The Principle of Betterment and recent case law:
The essential purpose and most basic principle of tort law is that a plaintiff is to be placed in the position he or she would have been in but for the defendant’s negligence. It is therefore necessary to determine the plaintiff’s position after the tort, and to assess the plaintiff’s “original position”. It is the difference between these positions, the “original position” and the “injured position”, which is the plaintiff’s loss. [8]

A defendant is not required to put the plaintiff in a better position than his or her original one. Case law provides that “betterment is a question of fact to be determined on the evidence, and with regard to what is reasonable in the particular case”. [9] In property damage cases, the starting point is the cost of repair, which the plaintiffs must prove on a balance of probabilities.
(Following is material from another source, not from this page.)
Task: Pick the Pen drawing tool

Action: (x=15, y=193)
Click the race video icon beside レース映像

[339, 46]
In some instances, however, betterment may be proven by the defendant, and it will fall to the trier of fact to assess the amount of the betterment.

In a 2014 decision, Fors v. Overacker, [10] the defendants sold their home to the plaintiff, but did not disclose certain water problems, or advise the plaintiff of skylight leaking. The defendants were found to be negligent, but argued that the plaintiff would receive considerable betterment if he received roof repairs which resulted in a new roof design, and a new septic system to replace an old system with a life span of only a few more years.
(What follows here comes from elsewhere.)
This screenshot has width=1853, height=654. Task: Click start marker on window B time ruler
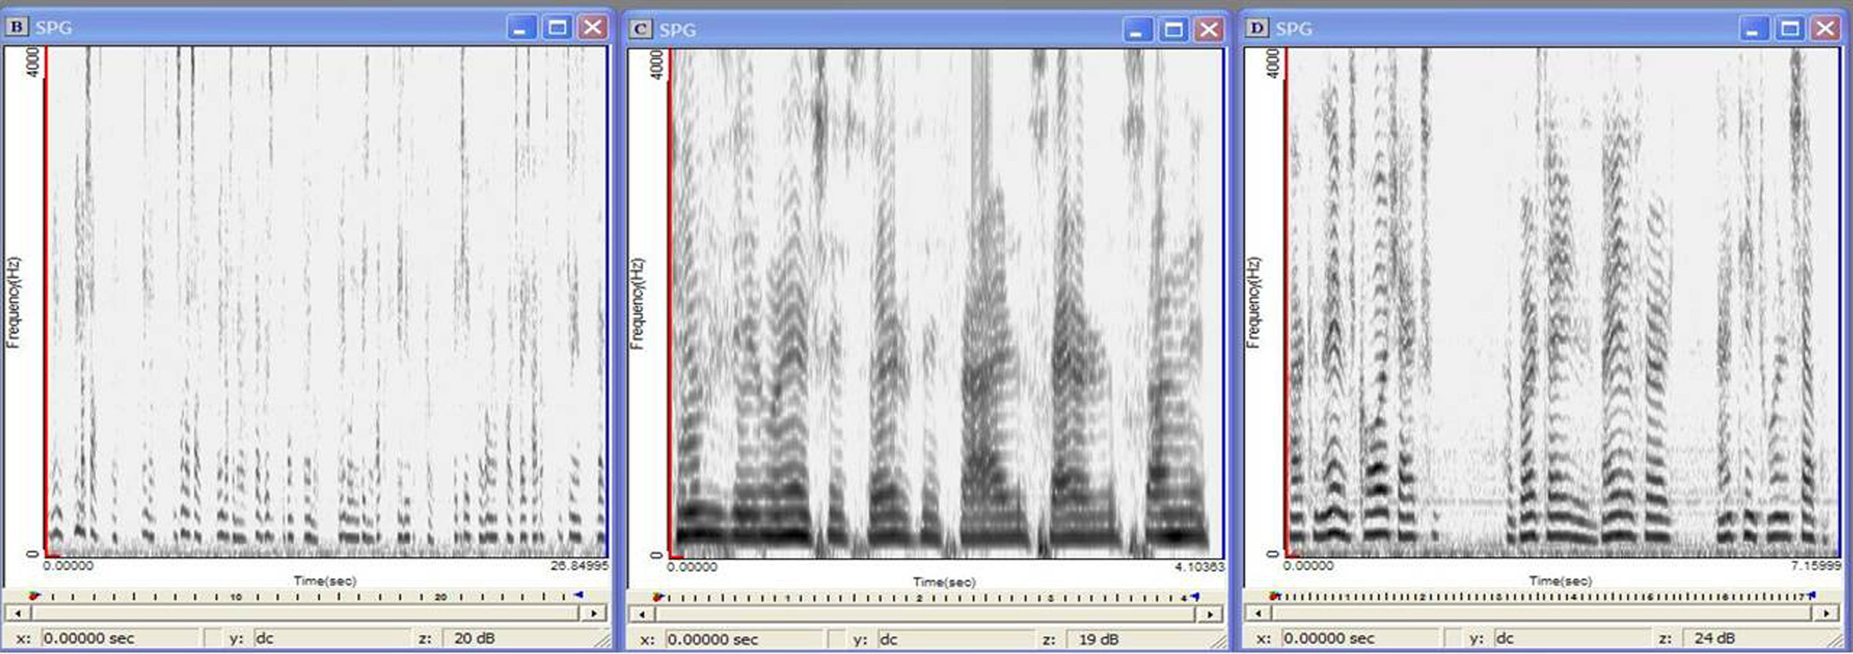click(x=34, y=596)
The court disagreed, and held that the remedial work relating to the skylight was both for repairs caused by water damage and to prevent future water damage. The court noted that the defendants had “no figure for betterment”, and that it would be “inequitable to reduce damages for this expense by some amount for betterment that … would be speculative”. [11]

In a 2016 Superior Court decision entitled Gemeinhardt v. Babic [12] the plaintiff purchased a property from the defendant. After closing, the plaintiff discovered mould, structural defects, a broken furnace, an unsafe garage and renovations that had been completed without building permits. The municipality issued orders to repair the unsafe building. There was no evidence that a home inspector would have discovered these latent defects upon inspection.

In Gemeinhardt, the defendant was found liable for negligent misrepresentation. The judge held that the buildings were essentially a complete write-off and worth nothing because of the latent defects. The defendant had not proven that the plaintiff would enjoy a betterment as a result of being awarded the cost of reinstating her house, additions and garage. The principle of betterment did not apply on the facts of this case. [13]

Conclusions:
Recent case law suggests that Ontario courts will assess damages on a diminution of value or cost to repair basis, depends on the particular facts of each case. In Scaffidi, the court held that the process of determining damages should be “a practical one designed to do justice between the parties”, and “not be unnecessarily complicated or rule-ridden”. [14]

The plaintiff has the onus to prove its damages, including repair or replacement costs. The plaintiff also has to prove that it intends to repair and rebuilt the subject property.

With respect to betterment, the defendant must prove that the alleged repair work will enhance the value of the property beyond the plaintiff’s original position. A reduction in damages based on a betterment claim cannot be speculative. To sustain a claim for betterment and reduce a plaintiff’s damages, a defendant ought to obtain a report from a pricing contractor setting out the specific repairs required to address the proven defects.


1987 CarswellOnt 764 (C.A.); (1987), 62 O.R. (2d) 385 (C.A.)
James McGregor, McGregor on Damages, 14th ed. (UK: Sweet & Maxwell, 1980)
Scaffidi-Argentina v. Tega Homes Developments Inc., 2016 ONSC 5448; (2016), 60 C.L.R. (4th) [Scaffidi-Argentina]
Ibid at paras. 9-10
Jarbeau v. McLean, 2017 CarswellOnt 1656 (C.A.), 2017 ONCA 115,
Ibid at para. 55
Ibid at paras. 54 and 56
Athey v. Leonati, [1996] 3 S.C.R. 458 (S.C.C.), at para. 32:
Laichkwiltach Enterprises Ltd. v. Pacific Faith (The) 2009 CarswellBC 869 (C.A.); 2009 BCCA 157
2014 CarswellOnt 8908 (S.C.J.); 2014 ONSC 3084 (S.C.J.)
Ibid at para. 189
Gemeinhardt v. Babic, 2016 CarswellOnt 11908 (S.C.J.); 2016 ONSC 4707 (S.C.J.)